In the end, the disagreement comes down to how one thinks of the nature of philosophical counseling in particular, and the nature of philosophy in general (an issue, the latter, about which I have written a whole book, available for free on this site).
Roxana and Gerardo’s position is clear: “We agree with Mosterin’s proposal when he writes: ‘Science and philosophy are continuous. Philosophy is the most comprehensive, reflective and speculative part of science, the area of discussion that precede and follow scientific developments. Science is the most specialized, rigorous and well contrasted part of philosophy, the part that is incorporated in standard models and textbooks and technological applications.”
I too think that science and philosophy are continuous with each other, as I see them as different aspects of the broader approach that I call scientia. Yet continuity doesn’t mean only gradation, but also the existence of distinct areas of expertise and applications, as well as of distinct methods. If one denies that, then one is only talking of continuity, but in effect advocating a unification or, in the specific case, a subordination of one field to the other.

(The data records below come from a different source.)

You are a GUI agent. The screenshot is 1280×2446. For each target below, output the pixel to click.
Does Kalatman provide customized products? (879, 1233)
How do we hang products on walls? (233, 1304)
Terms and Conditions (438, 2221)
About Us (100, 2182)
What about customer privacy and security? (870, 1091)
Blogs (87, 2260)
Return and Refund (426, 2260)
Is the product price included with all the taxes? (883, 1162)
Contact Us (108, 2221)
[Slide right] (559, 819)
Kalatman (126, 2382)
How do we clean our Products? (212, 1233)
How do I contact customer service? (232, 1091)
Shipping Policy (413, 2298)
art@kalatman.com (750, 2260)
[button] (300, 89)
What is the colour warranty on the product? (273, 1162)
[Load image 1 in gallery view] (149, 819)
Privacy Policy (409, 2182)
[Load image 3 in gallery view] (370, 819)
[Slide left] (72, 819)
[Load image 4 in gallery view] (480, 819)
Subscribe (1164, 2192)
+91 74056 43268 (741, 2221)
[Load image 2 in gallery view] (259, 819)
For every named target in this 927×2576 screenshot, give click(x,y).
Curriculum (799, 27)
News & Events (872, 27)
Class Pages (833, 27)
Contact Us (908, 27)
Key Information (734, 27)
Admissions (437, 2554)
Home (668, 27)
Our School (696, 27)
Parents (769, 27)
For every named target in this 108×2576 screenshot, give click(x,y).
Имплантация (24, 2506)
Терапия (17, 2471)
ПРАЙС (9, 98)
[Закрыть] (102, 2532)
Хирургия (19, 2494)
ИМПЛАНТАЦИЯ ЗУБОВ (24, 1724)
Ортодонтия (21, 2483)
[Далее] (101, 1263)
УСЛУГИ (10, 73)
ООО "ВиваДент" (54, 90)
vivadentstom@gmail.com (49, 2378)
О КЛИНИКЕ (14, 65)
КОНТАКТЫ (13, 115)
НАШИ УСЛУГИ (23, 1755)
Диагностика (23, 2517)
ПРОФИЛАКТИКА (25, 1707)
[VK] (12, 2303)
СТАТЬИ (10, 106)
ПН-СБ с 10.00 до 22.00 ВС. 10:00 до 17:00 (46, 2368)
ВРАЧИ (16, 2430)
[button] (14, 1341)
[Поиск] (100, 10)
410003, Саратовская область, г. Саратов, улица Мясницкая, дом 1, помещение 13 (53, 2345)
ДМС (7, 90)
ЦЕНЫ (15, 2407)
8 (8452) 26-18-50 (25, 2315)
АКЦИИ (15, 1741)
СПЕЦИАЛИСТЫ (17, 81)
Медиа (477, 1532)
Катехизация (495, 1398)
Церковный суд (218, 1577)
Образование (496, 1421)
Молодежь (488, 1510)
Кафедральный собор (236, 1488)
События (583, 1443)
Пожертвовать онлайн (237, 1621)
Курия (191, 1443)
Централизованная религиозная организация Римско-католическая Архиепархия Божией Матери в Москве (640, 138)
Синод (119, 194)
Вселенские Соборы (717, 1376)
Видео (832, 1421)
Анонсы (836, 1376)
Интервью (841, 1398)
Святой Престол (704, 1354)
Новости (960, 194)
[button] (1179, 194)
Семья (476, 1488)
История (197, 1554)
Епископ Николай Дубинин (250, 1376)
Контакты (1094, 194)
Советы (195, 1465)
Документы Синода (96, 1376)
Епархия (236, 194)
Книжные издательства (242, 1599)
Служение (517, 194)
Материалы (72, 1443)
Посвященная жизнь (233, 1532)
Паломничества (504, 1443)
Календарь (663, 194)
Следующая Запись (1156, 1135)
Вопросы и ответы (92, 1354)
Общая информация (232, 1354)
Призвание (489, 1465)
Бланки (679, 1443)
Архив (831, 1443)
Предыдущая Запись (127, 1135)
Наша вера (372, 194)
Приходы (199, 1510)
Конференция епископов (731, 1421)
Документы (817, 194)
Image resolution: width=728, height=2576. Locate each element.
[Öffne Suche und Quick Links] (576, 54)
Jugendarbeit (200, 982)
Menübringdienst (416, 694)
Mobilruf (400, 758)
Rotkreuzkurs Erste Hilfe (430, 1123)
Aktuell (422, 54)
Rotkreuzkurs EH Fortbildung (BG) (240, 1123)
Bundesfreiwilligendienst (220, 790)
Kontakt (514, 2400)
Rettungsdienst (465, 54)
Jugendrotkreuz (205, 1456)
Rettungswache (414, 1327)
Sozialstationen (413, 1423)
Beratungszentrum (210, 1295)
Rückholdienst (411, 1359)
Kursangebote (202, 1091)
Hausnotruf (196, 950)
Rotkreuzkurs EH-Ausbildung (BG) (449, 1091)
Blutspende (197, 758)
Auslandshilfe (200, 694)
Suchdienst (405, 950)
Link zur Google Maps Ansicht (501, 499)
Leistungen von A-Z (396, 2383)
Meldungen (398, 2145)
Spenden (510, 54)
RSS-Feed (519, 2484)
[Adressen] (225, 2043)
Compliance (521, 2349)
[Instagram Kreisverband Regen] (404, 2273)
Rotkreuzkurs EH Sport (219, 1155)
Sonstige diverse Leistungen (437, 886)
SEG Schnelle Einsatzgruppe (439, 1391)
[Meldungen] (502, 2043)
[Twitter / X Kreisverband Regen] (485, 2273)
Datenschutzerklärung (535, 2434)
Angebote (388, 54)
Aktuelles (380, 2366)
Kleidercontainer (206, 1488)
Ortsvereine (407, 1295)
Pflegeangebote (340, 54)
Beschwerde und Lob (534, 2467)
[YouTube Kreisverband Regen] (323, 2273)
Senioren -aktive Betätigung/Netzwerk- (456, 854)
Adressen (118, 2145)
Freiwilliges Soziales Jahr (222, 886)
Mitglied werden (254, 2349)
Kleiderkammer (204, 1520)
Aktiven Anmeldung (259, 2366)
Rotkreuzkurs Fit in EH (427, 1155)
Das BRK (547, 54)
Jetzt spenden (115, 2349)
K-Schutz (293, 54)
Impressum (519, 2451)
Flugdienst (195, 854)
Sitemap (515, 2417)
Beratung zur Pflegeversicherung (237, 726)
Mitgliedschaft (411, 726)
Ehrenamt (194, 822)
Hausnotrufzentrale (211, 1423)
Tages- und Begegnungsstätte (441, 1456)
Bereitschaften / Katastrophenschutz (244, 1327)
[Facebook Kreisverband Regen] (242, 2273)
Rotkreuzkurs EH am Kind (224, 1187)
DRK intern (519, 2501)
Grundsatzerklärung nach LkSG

I think that philosophical counseling is not a type of therapy, and does not deal with human mental health pathologies — unlike much of psychology and the entirety of psychiatry (fields, as I’ve pointed out, with plenty of serious problems of their own). It is, instead, more akin to life coaching or pastoral or rabbinical counseling, though even those are of course imperfect analogies.
If PC counselors want their practice to be paid for my health insurances, or if they do claim that what they are doing is therapy in the medical sense of the term, then they are mistaken and professional organizations like the APPA should discipline them. Moreover, when proper laws are applicable, such claims should be prosecuted as fraudulent.
But when practitioners of philosophical counseling explicitly say that they are not engaging in medical practice, and that it is a defining characteristic of what they do that their goals are not to cure anything, but rather to offer a variety of potentially useful perspectives on existential problems, then they should be taken at face value and allowed to practice their art, or, more precisely, their techne.